Brain imaging and biomarker studies presented at AAIC 2013 show an increasingly detailed picture of Alzheimer's progression, starting with amyloid abnormalities and leading to memory and thinking symptoms.

BOSTON, July 16, 2013 /PRNewswire-USNewswire/ -- An updated model of the sequence of changes in the brains of people with Alzheimer's disease was reported today at the Alzheimer's Association International Conference® 2013 (AAIC® 2013) in Boston.

In the hypothetical model of Alzheimer's progression over time, now refined with several years of clinical evidence, biological markers of changes in beta-amyloid protein become abnormal first, then biomarkers of the degeneration and death of brain cells, followed by dementia symptoms.

Two other studies presented today support the updated Alzheimer's model by demonstrating that abnormal changes in beta-amyloid protein precede dementia symptoms by years or even decades and then begin to plateau by the time cognitive changes are observable.

"Having a clearer and more accurate portrayal of the sequence of biomarker changes in Alzheimer's disease is extremely valuable," said Maria Carrillo, Ph.D., Alzheimer's Association vice president of medical and scientific relations. "For example, it will enable us to better design treatment studies — enhancing the selection of study participants, targeting the proper time during the disease to give the treatment and measuring treatment effects."

"These three reports underscore the importance of Alzheimer's disease biomarker studies, and also begin to show us when those biomarkers might be potential targets for therapy," said Carrillo. "It is when biomarkers are at their most dynamic and changeable that they can best be measured and perhaps modified through treatment."

Research confirms hypothesis that amyloid abnormalities precede other Alzheimer's indicators; Updated biomarker model is presented

In 2010, Clifford Jack, Jr., M.D., of the Mayo Clinic College of Medicine and colleagues proposed a hypothetical model of the sequence of change in Alzheimer's disease biomarkers and related them to each other and to the emergence and progression of outward dementia symptoms. In that model, beta-amyloid markers become abnormal first, then biomarkers of neurodegeneration, followed by clinical symptoms.

■ ■ ■ ■ ■

Assigned task 1 =>
Answer these questions from the press release:
(a) In which city was AAIC 2013 held?
(b) Who proposed the hypothetical model of Alzheimer's biomarker change in 2010?
(c) What is Maria Carrillo's position?
Assigned task 2 => Please list every way the press release says the clearer biomarker sequence will help in designing treatment studies.
Assigned task 3 =>
Using the press release, decide whether each statement agrees with it. Give yes or no with the deciding words.
(a) Beta-amyloid changes keep increasing steadily after cognitive changes can be observed.
(b) In the 2010 model, clinical symptoms come after biomarkers of neurodegeneration.
(c) According to Carrillo, biomarkers can best be measured when they are most stable.

Information shown =>
■ ■ ■ ■ ■

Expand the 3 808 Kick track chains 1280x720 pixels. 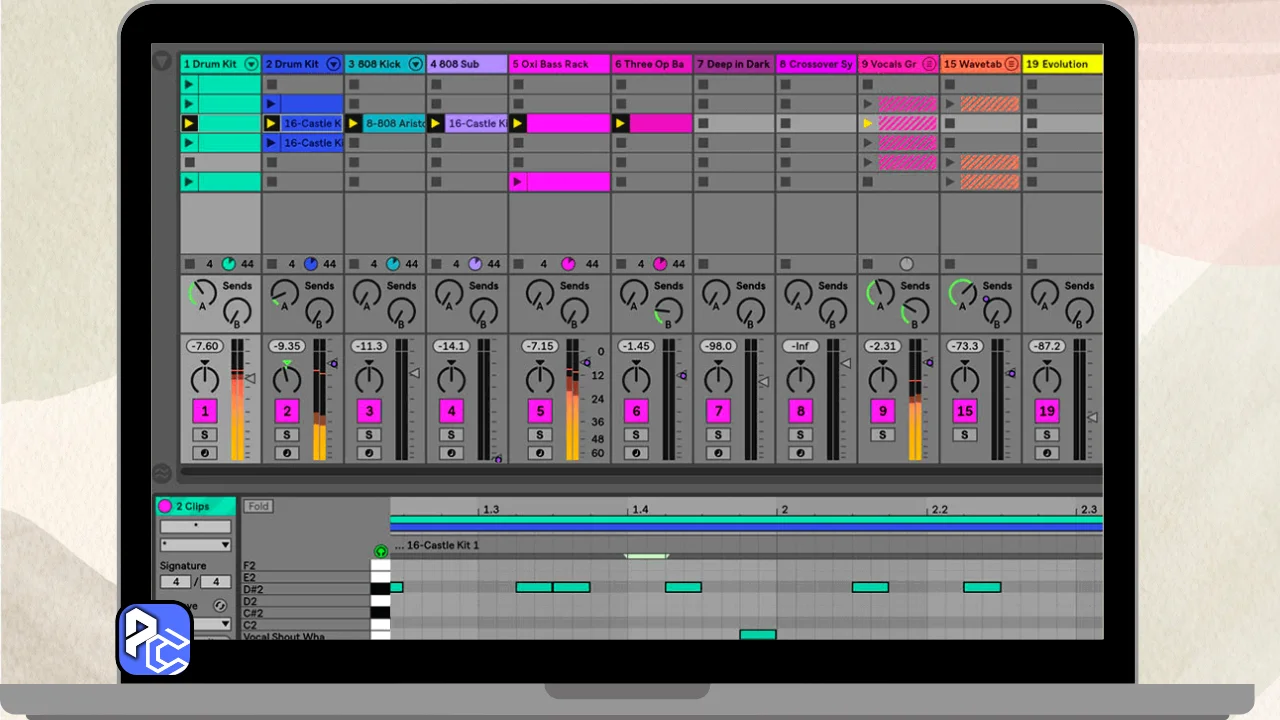415,64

■ ■ ■ ■ ■

Exercise result 1 =>
(a) Boston.
(b) Clifford Jack, Jr., M.D., of the Mayo Clinic College of Medicine, and colleagues.
(c) Alzheimer's Association vice president of medical and scientific relations.

Exercise result 2 =>
- Enhancing the selection of study participants
- Targeting the proper time during the disease to give the treatment
- Measuring treatment effects

Exercise result 3 =>
(a) No: "begin to plateau by the time cognitive changes are observable."
(b) Yes: "beta-amyloid markers become abnormal first, then biomarkers of neurodegeneration, followed by clinical symptoms."
(c) No: "It is when biomarkers are at their most dynamic and changeable that they can best be measured"